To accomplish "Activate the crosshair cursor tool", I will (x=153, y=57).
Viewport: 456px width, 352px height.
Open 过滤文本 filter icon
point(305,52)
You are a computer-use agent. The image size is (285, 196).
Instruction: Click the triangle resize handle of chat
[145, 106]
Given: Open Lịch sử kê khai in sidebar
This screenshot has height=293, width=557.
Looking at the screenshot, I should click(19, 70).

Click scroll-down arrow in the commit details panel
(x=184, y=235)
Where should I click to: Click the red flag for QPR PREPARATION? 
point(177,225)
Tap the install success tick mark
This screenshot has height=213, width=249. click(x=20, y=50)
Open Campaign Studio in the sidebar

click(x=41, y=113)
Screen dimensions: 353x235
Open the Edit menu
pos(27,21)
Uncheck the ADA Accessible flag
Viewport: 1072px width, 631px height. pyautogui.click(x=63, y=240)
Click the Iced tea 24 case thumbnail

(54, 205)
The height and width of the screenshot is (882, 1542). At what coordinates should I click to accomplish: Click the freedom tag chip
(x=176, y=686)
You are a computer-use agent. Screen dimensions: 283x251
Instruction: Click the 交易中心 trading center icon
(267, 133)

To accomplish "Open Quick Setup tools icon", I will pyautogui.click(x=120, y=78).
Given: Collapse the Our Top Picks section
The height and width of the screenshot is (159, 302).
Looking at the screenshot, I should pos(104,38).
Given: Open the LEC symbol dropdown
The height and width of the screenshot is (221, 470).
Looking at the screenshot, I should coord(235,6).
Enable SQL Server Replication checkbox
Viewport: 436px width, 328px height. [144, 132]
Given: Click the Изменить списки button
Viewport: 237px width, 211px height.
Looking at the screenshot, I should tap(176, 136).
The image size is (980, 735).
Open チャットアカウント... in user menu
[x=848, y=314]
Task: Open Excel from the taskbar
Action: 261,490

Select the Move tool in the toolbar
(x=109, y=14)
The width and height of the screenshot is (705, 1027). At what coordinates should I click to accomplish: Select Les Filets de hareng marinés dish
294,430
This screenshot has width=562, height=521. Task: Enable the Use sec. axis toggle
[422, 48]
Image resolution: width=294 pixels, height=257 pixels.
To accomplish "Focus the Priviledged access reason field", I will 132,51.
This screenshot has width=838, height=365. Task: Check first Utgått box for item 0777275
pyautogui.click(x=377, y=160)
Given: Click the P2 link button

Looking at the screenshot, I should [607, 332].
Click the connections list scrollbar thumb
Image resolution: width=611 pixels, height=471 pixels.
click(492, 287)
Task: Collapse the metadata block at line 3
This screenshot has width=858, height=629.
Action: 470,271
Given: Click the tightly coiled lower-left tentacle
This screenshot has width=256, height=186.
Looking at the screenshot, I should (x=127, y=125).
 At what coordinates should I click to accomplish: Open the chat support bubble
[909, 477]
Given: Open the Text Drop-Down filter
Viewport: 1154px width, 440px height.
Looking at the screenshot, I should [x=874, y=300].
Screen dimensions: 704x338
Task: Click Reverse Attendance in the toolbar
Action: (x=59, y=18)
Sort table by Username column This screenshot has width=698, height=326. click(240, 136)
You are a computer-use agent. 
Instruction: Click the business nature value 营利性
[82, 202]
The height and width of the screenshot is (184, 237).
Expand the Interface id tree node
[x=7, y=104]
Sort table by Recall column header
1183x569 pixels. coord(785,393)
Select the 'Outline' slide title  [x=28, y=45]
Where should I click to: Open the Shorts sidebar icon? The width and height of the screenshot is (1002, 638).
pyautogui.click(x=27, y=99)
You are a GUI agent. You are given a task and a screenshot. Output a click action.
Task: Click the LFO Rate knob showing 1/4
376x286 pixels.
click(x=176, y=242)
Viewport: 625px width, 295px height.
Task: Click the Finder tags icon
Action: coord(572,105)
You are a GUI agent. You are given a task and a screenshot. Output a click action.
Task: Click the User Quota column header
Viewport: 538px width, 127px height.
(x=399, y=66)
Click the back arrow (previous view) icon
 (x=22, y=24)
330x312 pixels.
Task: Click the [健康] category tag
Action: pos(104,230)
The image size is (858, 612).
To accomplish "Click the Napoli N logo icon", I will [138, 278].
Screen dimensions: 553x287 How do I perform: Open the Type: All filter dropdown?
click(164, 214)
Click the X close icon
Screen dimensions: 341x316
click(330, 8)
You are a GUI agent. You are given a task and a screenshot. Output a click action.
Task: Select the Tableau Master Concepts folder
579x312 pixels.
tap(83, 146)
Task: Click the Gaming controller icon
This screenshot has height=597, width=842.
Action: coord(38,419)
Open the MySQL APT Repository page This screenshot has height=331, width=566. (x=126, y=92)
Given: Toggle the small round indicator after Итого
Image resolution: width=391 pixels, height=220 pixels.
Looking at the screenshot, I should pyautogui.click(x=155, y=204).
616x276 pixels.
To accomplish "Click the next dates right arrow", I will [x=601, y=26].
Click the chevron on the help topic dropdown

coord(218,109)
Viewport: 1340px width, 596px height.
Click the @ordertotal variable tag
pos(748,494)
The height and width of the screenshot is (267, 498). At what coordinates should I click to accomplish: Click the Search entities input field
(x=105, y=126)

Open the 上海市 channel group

TASK:
Reproduce the full listing above, keeping every line intact.

TASK OUTPUT:
To accomplish "Activate the crosshair cursor tool", I will (x=153, y=57).
Viewport: 456px width, 352px height.
Open 过滤文本 filter icon
point(305,52)
You are a computer-use agent. The image size is (285, 196).
Instruction: Click the triangle resize handle of chat
[145, 106]
Given: Open Lịch sử kê khai in sidebar
This screenshot has height=293, width=557.
Looking at the screenshot, I should click(19, 70).

Click scroll-down arrow in the commit details panel
(x=184, y=235)
Where should I click to: Click the red flag for QPR PREPARATION? 
point(177,225)
Tap the install success tick mark
This screenshot has height=213, width=249. click(x=20, y=50)
Open Campaign Studio in the sidebar

click(x=41, y=113)
Screen dimensions: 353x235
Open the Edit menu
pos(27,21)
Uncheck the ADA Accessible flag
Viewport: 1072px width, 631px height. pyautogui.click(x=63, y=240)
Click the Iced tea 24 case thumbnail

(54, 205)
The height and width of the screenshot is (882, 1542). At what coordinates should I click to accomplish: Click the freedom tag chip
(x=176, y=686)
You are a computer-use agent. Screen dimensions: 283x251
Instruction: Click the 交易中心 trading center icon
(267, 133)

To accomplish "Open Quick Setup tools icon", I will pyautogui.click(x=120, y=78).
Given: Collapse the Our Top Picks section
The height and width of the screenshot is (159, 302).
Looking at the screenshot, I should pos(104,38).
Given: Open the LEC symbol dropdown
The height and width of the screenshot is (221, 470).
Looking at the screenshot, I should coord(235,6).
Enable SQL Server Replication checkbox
Viewport: 436px width, 328px height. [144, 132]
Given: Click the Изменить списки button
Viewport: 237px width, 211px height.
Looking at the screenshot, I should tap(176, 136).
The image size is (980, 735).
Open チャットアカウント... in user menu
[x=848, y=314]
Task: Open Excel from the taskbar
Action: 261,490

Select the Move tool in the toolbar
(x=109, y=14)
The width and height of the screenshot is (705, 1027). At what coordinates should I click to accomplish: Select Les Filets de hareng marinés dish
294,430
This screenshot has width=562, height=521. Task: Enable the Use sec. axis toggle
[422, 48]
Image resolution: width=294 pixels, height=257 pixels.
To accomplish "Focus the Priviledged access reason field", I will 132,51.
This screenshot has width=838, height=365. Task: Check first Utgått box for item 0777275
pyautogui.click(x=377, y=160)
Given: Click the P2 link button

Looking at the screenshot, I should [607, 332].
Click the connections list scrollbar thumb
Image resolution: width=611 pixels, height=471 pixels.
click(492, 287)
Task: Collapse the metadata block at line 3
This screenshot has width=858, height=629.
Action: 470,271
Given: Click the tightly coiled lower-left tentacle
This screenshot has width=256, height=186.
Looking at the screenshot, I should (x=127, y=125).
 At what coordinates should I click to accomplish: Open the chat support bubble
[909, 477]
Given: Open the Text Drop-Down filter
Viewport: 1154px width, 440px height.
Looking at the screenshot, I should [x=874, y=300].
Screen dimensions: 704x338
Task: Click Reverse Attendance in the toolbar
Action: (x=59, y=18)
Sort table by Username column This screenshot has width=698, height=326. click(240, 136)
You are a computer-use agent. 
Instruction: Click the business nature value 营利性
[82, 202]
The height and width of the screenshot is (184, 237).
Expand the Interface id tree node
[x=7, y=104]
Sort table by Recall column header
1183x569 pixels. coord(785,393)
Select the 'Outline' slide title  [x=28, y=45]
Where should I click to: Open the Shorts sidebar icon? The width and height of the screenshot is (1002, 638).
pyautogui.click(x=27, y=99)
You are a GUI agent. You are given a task and a screenshot. Output a click action.
Task: Click the LFO Rate knob showing 1/4
376x286 pixels.
click(x=176, y=242)
Viewport: 625px width, 295px height.
Task: Click the Finder tags icon
Action: coord(572,105)
You are a GUI agent. You are given a task and a screenshot. Output a click action.
Task: Click the User Quota column header
Viewport: 538px width, 127px height.
(x=399, y=66)
Click the back arrow (previous view) icon
 (x=22, y=24)
330x312 pixels.
Task: Click the [健康] category tag
Action: pos(104,230)
The image size is (858, 612).
To accomplish "Click the Napoli N logo icon", I will [138, 278].
Screen dimensions: 553x287 How do I perform: Open the Type: All filter dropdown?
click(164, 214)
Click the X close icon
Screen dimensions: 341x316
click(330, 8)
You are a GUI agent. You are given a task and a screenshot. Output a click action.
Task: Select the Tableau Master Concepts folder
579x312 pixels.
tap(83, 146)
Task: Click the Gaming controller icon
This screenshot has height=597, width=842.
Action: coord(38,419)
Open the MySQL APT Repository page This screenshot has height=331, width=566. (x=126, y=92)
Given: Toggle the small round indicator after Итого
Image resolution: width=391 pixels, height=220 pixels.
Looking at the screenshot, I should pyautogui.click(x=155, y=204).
616x276 pixels.
To accomplish "Click the next dates right arrow", I will [x=601, y=26].
Click the chevron on the help topic dropdown

coord(218,109)
Viewport: 1340px width, 596px height.
Click the @ordertotal variable tag
pos(748,494)
The height and width of the screenshot is (267, 498). At what coordinates should I click to accomplish: Click the Search entities input field
(x=105, y=126)

Open the 上海市 channel group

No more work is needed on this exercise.